フラマリオンの手紙2021年10月17日 09時24分15秒



フラマリオンの自筆書簡が手元にあります。
夜のジュヴィシーを刷り込んだ専用の便箋に――フラマリオンも、夜のジュヴィシーを愛していたのでしょう――サラサラと書かれたものです。

 「過去・現在・未来にわたって最も魅力的で雄弁な大臣閣下に、
 常に変わらぬ深い感謝の気持ちを。
 そして未来の大統領に、常に上昇しつづける天文ホロスコープを。
                       カミーユ・フラマリオン
                       ジュヴィシー、1922年7月7日」

この手紙を送られた「大臣閣下」というのは、フランスの政治家シャルル・リベル(Charles Reibel、1882-1966)のことで、彼は第一次大戦後、ドイツから取り戻したアルザス・ロレーヌ地方をフランスに再統合する「解放地域担当大臣」というのに就任していました。
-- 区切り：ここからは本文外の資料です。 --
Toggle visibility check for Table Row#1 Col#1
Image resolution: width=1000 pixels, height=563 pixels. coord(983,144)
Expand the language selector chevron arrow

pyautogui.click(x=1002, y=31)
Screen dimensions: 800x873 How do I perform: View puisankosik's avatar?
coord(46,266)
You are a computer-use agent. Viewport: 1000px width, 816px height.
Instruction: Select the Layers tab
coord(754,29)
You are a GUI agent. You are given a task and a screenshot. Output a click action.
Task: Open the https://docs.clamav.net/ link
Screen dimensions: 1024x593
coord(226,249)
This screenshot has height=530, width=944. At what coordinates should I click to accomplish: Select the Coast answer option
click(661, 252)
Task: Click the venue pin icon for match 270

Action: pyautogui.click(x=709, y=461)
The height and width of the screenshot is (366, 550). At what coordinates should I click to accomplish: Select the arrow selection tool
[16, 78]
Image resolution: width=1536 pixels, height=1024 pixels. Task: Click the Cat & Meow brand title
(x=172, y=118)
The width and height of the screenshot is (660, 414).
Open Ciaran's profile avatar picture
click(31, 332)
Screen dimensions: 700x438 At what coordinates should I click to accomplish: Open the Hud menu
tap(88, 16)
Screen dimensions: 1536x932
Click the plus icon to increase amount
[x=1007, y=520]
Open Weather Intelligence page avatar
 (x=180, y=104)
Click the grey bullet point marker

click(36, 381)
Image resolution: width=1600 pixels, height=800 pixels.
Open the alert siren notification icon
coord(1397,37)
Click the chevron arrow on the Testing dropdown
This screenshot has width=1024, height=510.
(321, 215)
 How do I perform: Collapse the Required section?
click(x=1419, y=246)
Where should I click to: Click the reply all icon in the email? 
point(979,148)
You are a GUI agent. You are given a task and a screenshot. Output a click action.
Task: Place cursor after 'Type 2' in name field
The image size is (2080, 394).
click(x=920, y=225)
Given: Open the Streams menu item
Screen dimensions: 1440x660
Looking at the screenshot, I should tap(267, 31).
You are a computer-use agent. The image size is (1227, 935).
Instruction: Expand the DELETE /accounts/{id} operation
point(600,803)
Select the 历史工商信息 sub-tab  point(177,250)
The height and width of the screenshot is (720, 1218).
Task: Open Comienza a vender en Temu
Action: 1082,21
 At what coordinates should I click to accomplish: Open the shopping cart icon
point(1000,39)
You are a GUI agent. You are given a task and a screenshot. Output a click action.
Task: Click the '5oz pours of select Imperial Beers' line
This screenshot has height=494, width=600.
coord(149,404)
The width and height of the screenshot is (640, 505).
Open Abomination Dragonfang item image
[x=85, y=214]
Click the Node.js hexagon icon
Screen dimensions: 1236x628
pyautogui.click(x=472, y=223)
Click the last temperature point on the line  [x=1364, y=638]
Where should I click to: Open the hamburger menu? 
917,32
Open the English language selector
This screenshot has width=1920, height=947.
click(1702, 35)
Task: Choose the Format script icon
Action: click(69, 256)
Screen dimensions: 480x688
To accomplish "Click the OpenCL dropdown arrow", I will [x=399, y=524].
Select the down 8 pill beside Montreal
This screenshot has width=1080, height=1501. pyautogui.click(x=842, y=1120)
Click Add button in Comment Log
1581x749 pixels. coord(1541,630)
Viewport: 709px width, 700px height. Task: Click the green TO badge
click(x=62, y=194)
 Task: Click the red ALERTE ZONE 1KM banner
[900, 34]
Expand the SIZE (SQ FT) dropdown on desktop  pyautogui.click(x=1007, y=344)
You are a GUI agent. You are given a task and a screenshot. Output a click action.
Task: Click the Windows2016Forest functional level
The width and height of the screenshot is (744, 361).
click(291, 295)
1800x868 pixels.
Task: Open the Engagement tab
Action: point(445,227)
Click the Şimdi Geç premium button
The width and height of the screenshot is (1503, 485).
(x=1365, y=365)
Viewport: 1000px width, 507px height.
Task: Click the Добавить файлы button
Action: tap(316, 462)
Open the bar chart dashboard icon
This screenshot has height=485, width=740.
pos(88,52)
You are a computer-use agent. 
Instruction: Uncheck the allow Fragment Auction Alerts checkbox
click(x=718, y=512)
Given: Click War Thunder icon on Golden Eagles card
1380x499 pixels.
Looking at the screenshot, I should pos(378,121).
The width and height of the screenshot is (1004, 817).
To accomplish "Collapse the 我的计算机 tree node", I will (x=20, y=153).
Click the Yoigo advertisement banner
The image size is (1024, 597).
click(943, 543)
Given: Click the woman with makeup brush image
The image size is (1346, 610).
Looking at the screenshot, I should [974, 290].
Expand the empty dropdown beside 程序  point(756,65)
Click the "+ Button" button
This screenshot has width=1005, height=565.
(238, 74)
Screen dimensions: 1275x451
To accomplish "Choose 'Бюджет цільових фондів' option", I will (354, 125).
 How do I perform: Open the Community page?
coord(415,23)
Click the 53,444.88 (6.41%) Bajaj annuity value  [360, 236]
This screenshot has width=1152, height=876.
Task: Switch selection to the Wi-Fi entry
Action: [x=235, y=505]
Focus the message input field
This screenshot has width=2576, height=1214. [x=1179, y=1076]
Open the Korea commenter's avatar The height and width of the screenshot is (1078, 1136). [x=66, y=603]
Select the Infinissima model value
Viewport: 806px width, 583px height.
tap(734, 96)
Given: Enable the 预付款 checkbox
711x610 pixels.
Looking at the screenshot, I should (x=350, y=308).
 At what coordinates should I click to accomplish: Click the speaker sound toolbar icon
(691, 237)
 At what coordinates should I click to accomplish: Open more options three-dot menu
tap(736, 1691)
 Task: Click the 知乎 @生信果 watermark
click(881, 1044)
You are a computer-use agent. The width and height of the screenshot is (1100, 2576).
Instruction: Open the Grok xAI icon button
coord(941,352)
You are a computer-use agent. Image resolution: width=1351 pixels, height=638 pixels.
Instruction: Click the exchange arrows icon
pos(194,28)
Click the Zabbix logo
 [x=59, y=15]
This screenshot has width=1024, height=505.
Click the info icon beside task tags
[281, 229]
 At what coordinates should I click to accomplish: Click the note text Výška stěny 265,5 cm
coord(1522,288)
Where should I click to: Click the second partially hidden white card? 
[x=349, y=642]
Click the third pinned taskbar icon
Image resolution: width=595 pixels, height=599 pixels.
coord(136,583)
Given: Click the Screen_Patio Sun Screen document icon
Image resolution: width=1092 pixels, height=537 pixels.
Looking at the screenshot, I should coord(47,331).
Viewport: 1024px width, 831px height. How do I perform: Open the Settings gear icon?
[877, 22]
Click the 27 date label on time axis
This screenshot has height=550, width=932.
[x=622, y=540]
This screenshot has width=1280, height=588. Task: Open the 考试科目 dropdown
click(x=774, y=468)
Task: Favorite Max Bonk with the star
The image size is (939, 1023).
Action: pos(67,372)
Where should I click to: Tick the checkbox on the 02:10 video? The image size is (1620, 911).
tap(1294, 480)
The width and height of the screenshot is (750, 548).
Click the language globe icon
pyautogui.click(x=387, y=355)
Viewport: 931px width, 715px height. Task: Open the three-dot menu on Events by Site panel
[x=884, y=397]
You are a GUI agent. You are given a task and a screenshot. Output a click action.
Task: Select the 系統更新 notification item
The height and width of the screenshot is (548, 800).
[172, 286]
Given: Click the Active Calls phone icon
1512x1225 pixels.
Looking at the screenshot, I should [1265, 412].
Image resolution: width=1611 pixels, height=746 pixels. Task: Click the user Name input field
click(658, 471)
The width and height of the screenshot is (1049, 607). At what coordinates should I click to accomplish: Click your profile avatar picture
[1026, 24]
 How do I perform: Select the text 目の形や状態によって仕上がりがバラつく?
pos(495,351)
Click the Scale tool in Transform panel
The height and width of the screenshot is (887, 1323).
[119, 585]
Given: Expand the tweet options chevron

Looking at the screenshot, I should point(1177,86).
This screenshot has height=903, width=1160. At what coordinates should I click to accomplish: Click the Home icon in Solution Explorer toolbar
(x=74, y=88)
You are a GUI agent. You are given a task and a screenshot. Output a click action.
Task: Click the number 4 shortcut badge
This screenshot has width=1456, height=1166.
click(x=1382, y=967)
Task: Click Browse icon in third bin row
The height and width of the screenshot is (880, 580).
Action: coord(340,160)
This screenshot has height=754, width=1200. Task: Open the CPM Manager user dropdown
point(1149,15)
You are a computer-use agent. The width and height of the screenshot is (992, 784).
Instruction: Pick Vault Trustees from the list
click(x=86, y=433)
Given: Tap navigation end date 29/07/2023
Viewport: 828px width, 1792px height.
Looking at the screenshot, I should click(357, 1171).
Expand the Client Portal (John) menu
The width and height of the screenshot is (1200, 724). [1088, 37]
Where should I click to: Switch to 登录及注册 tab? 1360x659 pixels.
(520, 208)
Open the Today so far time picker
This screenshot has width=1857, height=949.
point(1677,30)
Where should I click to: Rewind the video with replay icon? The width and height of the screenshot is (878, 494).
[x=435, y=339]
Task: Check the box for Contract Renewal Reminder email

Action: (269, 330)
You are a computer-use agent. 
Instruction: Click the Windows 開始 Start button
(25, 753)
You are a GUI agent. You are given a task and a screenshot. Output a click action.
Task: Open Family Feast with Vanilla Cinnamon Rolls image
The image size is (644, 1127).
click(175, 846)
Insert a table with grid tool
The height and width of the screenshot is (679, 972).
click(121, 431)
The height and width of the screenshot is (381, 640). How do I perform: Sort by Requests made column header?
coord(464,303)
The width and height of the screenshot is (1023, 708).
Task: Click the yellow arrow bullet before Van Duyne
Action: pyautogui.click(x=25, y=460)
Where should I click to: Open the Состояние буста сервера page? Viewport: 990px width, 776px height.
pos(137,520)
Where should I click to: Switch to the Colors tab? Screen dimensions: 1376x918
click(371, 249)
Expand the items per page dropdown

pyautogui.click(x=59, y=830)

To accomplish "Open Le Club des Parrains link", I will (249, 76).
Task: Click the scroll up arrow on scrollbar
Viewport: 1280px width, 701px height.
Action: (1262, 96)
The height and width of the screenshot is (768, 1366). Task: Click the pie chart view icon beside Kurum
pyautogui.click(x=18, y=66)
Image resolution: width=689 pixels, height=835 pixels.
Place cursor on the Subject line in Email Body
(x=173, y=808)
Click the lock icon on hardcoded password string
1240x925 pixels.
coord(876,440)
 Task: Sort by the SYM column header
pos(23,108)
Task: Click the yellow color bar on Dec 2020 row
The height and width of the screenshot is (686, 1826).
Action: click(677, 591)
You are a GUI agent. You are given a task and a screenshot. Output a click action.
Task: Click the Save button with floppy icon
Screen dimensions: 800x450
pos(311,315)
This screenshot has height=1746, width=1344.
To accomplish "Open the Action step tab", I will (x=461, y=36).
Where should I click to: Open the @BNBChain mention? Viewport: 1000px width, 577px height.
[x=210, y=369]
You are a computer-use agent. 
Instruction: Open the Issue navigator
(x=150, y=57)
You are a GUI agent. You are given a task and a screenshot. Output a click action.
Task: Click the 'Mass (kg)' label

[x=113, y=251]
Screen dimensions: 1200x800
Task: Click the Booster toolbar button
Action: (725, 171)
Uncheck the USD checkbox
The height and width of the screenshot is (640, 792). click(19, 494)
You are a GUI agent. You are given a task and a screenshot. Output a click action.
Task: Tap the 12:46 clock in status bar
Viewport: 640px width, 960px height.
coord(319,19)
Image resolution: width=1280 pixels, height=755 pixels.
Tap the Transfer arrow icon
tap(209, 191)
フラマリオンとリベルの個人的関係は分かりません。文面だけ見ると何となくお追従めいた感じもしますが、多分に儀礼的な手紙だったのかもしれません。(ちなみにフラマリオンの託宣にもかかわらず、リベルが大統領になることはありませんでした。)

内容はともかくとして、ここで重要なのは、フラマリオンその人がこの紙片を手に取り、自らペンを走らせたという事実です。
私はもちろんフラマリオンに会ったこともなければ、ジュヴィシーに足を踏み入れたこともないのですが、この手紙はかつて間違いなくジュヴィシーでしたためられたものであり、それはおそらく昨日の書斎においてでしょう。
それを思うと、私はフラマリオンが「今、書きかけの手紙を書いてしまうから、一寸待っていてくれ給え」とか何とか言うのを聞きながら、昨日の書斎に座っていたことがあるような気がしてくるのです。

実際、この紙片を構成する植物繊維の隙間には、あの書斎を満たしていた空気分子が今もいくつか残っているんじゃないか…そんなことも考えます。